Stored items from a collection
[Start of section]
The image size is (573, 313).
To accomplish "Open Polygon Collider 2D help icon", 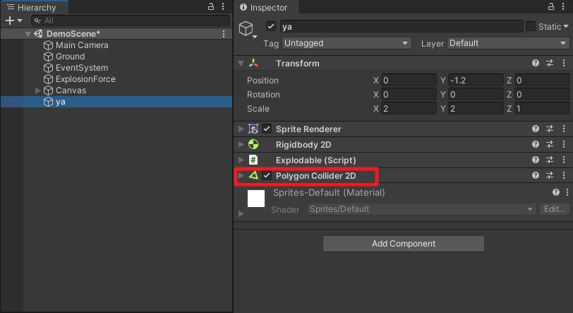I will (536, 176).
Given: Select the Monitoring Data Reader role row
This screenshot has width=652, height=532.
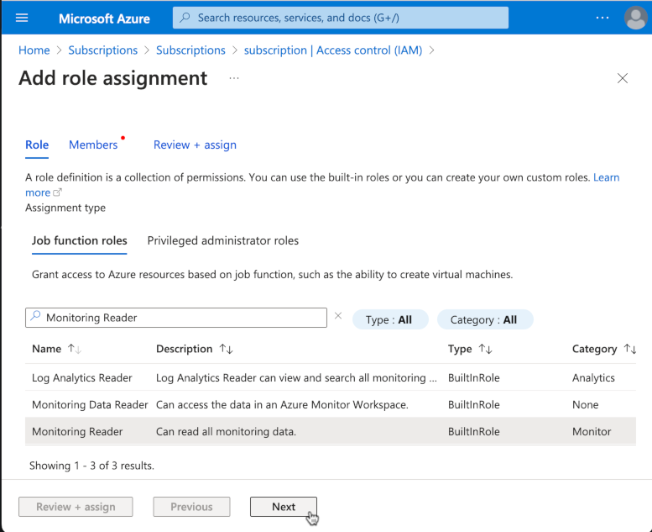Looking at the screenshot, I should (x=90, y=404).
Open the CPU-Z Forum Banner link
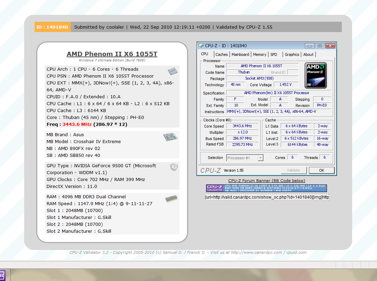 pos(267,181)
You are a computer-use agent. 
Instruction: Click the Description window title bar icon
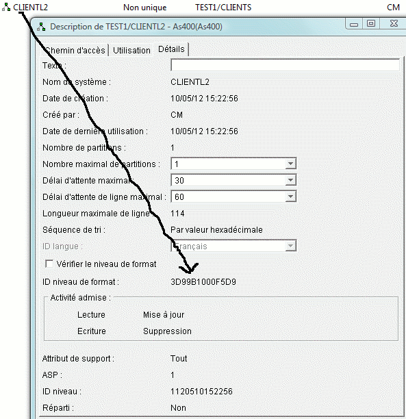pyautogui.click(x=41, y=27)
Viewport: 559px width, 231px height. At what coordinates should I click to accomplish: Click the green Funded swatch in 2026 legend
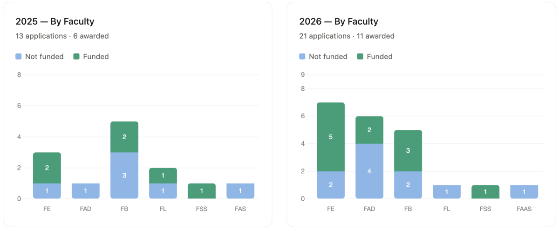(x=360, y=56)
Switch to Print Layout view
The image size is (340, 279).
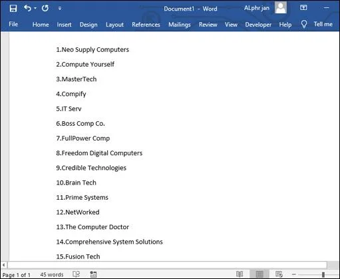tap(259, 274)
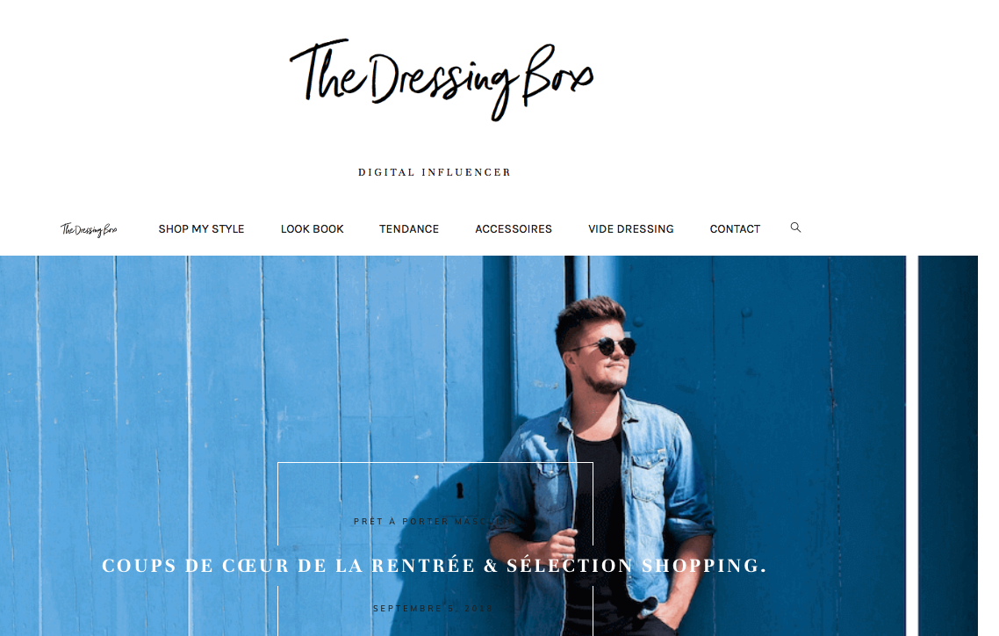Open the Shop My Style menu
This screenshot has width=999, height=636.
(x=201, y=228)
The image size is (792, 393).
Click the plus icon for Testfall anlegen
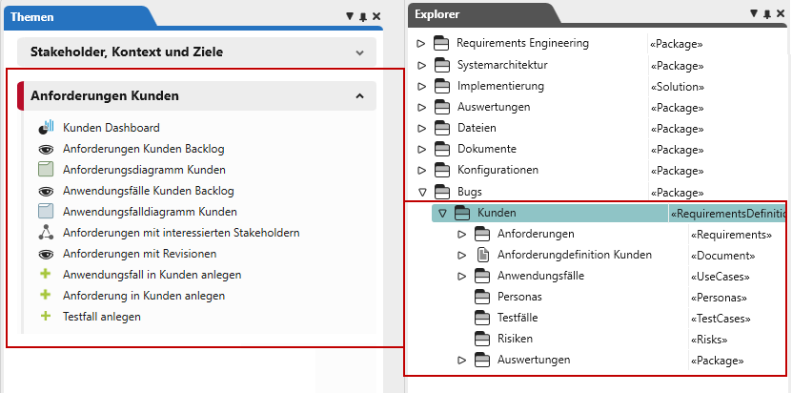(45, 317)
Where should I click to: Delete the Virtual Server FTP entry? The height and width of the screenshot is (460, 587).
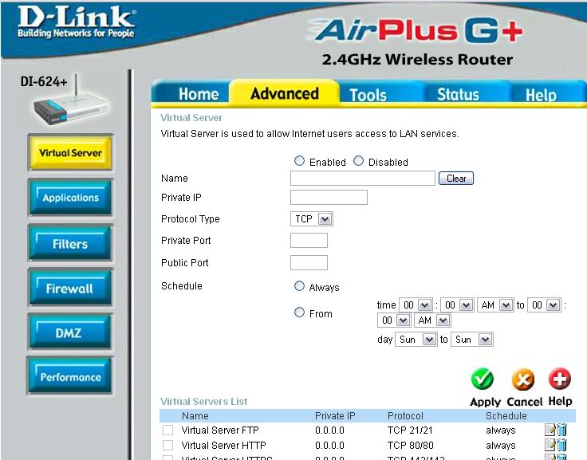562,431
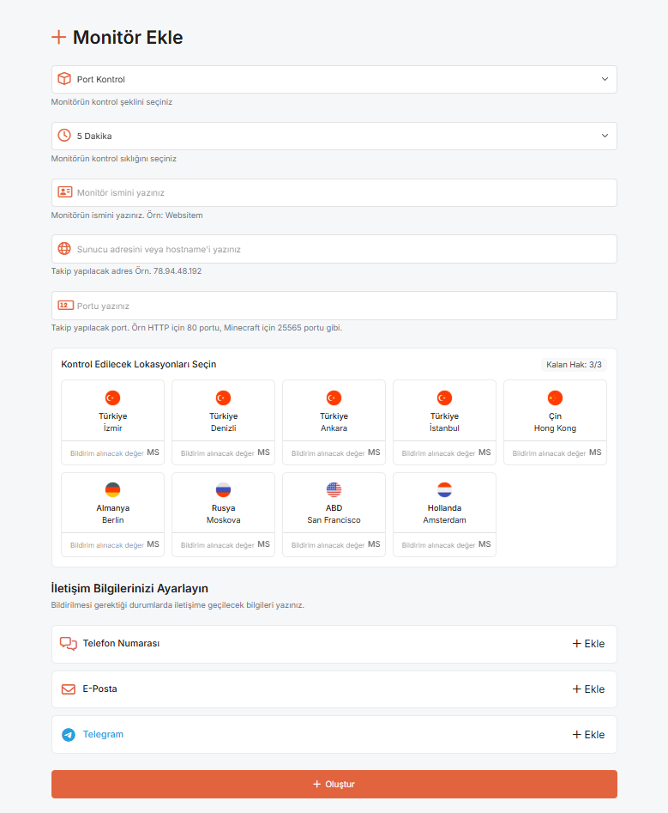Focus the Portu yazınız port input
668x813 pixels.
click(x=334, y=306)
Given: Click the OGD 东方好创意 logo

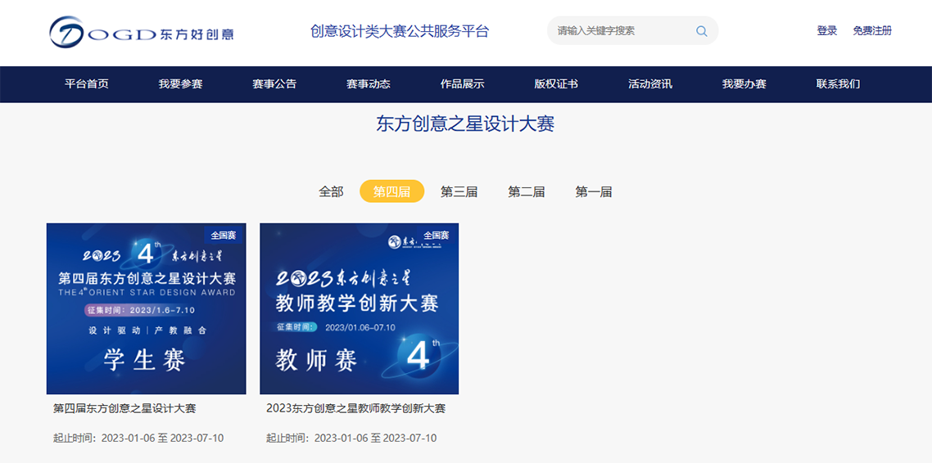Looking at the screenshot, I should tap(141, 33).
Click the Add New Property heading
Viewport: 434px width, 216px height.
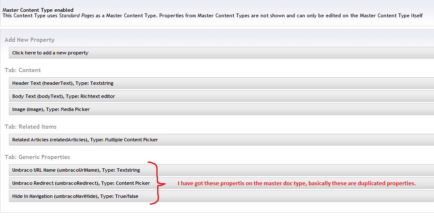click(x=29, y=40)
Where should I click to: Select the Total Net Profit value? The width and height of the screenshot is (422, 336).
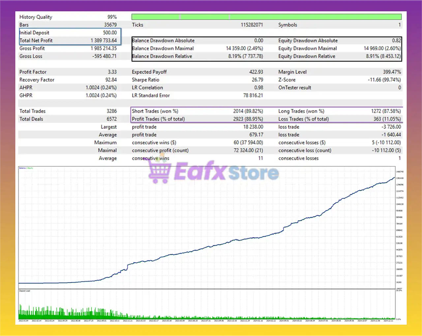[x=104, y=41]
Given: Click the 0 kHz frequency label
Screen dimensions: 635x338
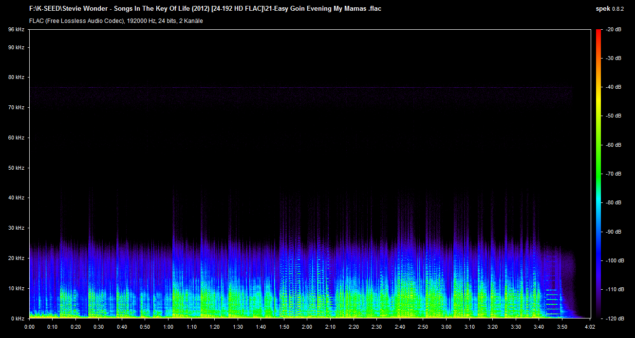Looking at the screenshot, I should coord(18,318).
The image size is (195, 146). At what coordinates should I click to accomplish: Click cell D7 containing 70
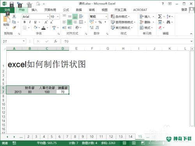[63, 92]
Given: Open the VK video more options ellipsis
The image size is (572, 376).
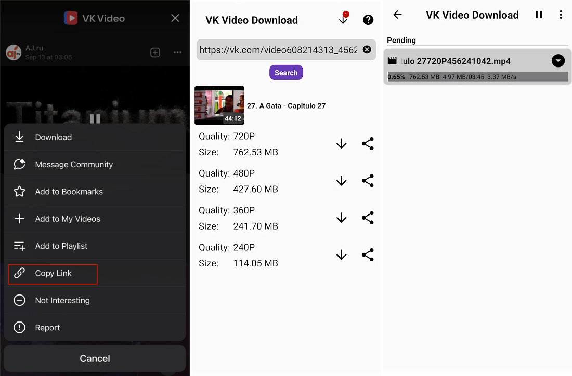Looking at the screenshot, I should (x=177, y=52).
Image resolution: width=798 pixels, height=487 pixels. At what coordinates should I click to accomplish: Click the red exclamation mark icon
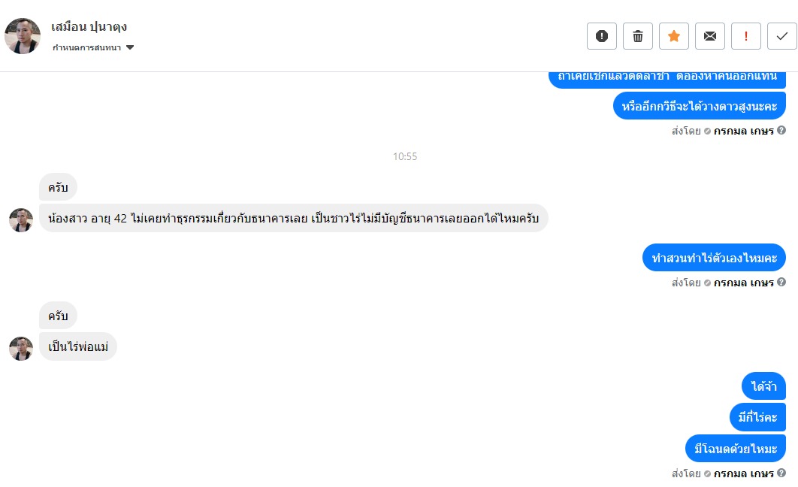746,36
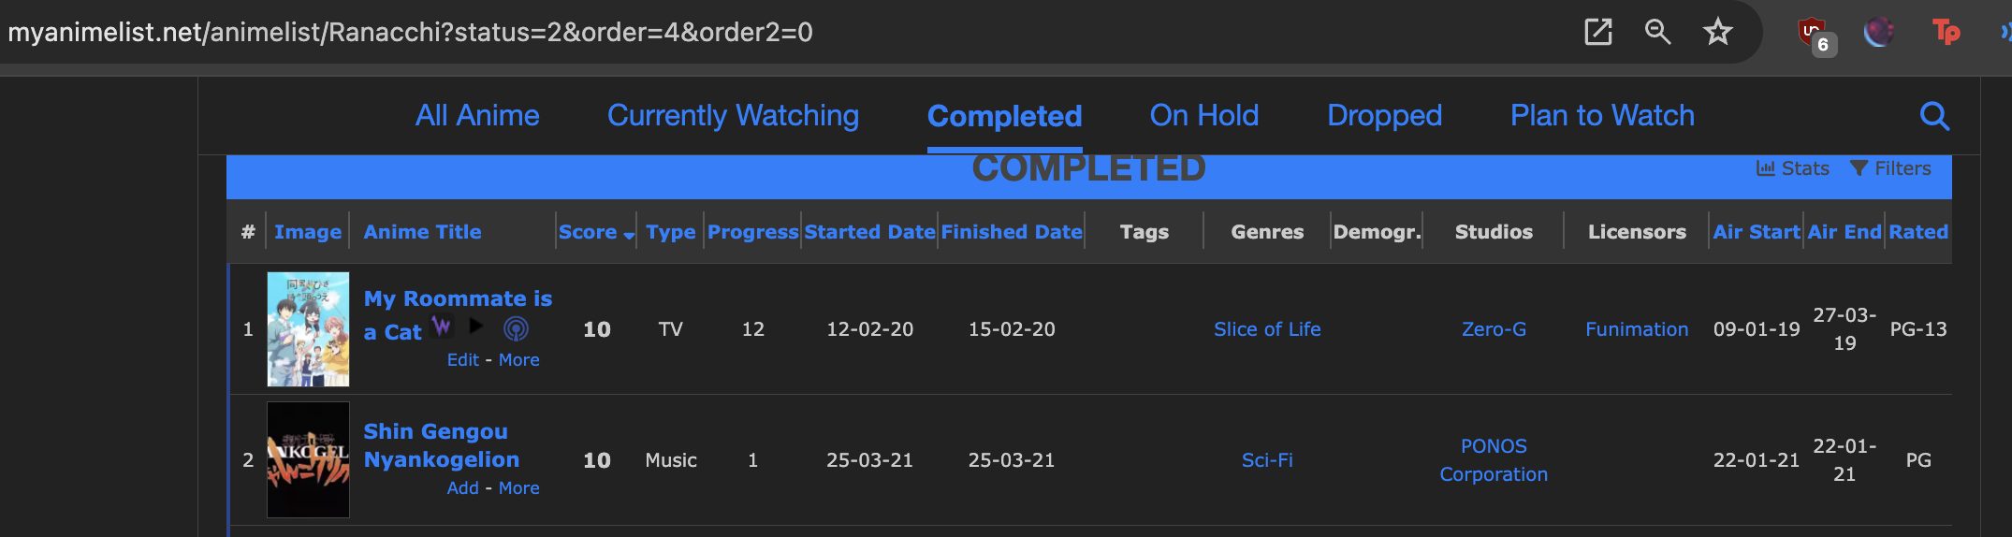Toggle the Score column sort arrow
The image size is (2012, 537).
pos(629,235)
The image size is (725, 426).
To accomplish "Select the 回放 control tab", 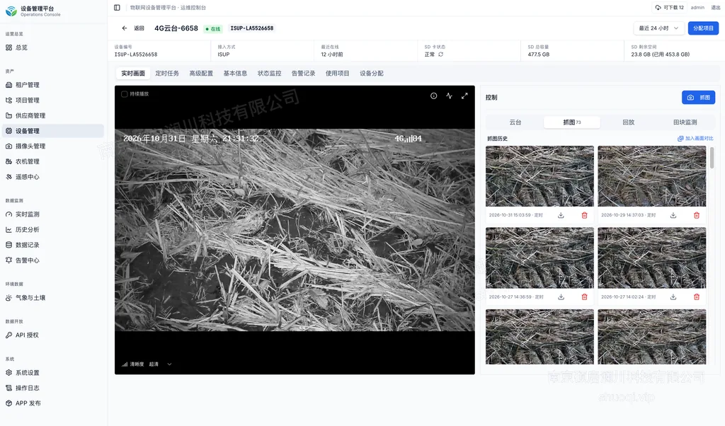I will coord(629,122).
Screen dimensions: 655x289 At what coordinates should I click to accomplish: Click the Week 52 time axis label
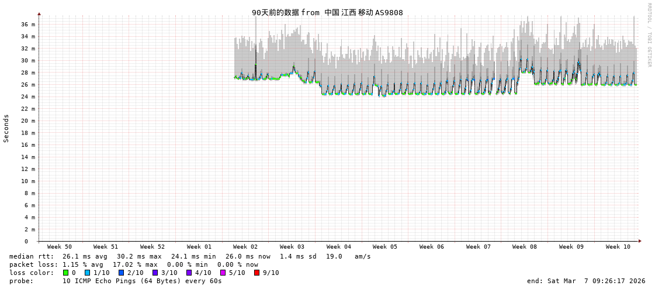(x=153, y=247)
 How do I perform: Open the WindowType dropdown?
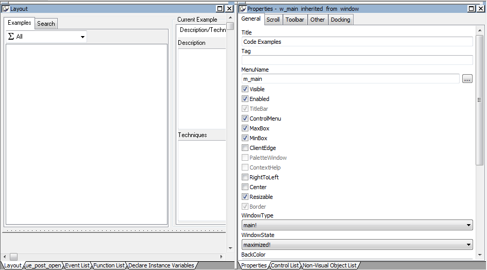pos(357,225)
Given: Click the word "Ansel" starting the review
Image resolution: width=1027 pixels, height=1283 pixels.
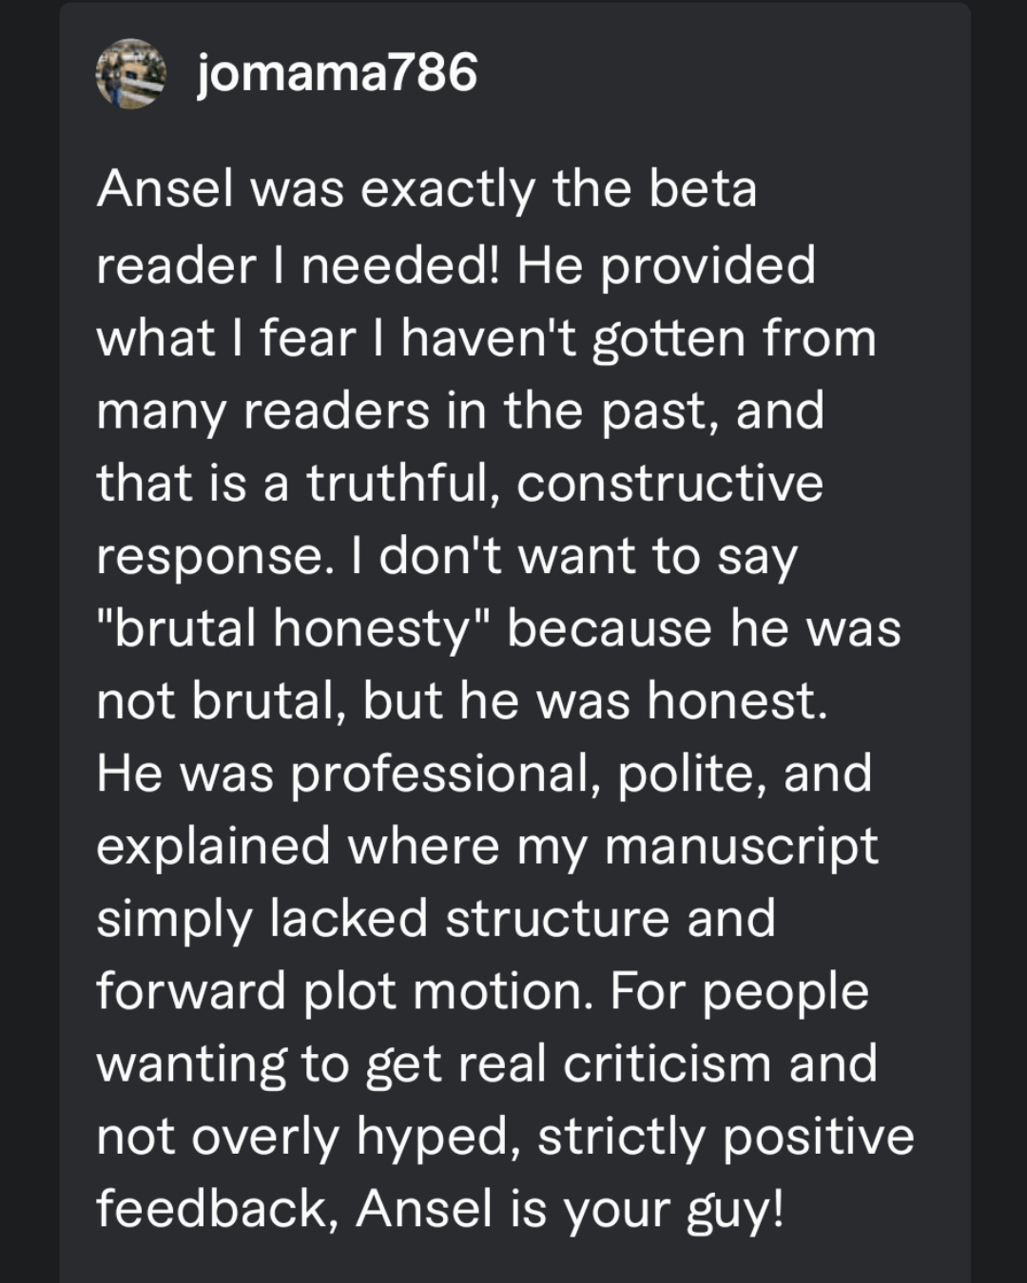Looking at the screenshot, I should coord(165,188).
[End of section]
- WHAT THE TASK REQUIRES -
The answer consists of the lines from the one holding "Given: Click the word" to the end of the records, inclusive, restated exactly and without pictures.

- TASK RESPONSE -
Given: Click the word "Ansel" starting the review
Image resolution: width=1027 pixels, height=1283 pixels.
Looking at the screenshot, I should coord(165,188).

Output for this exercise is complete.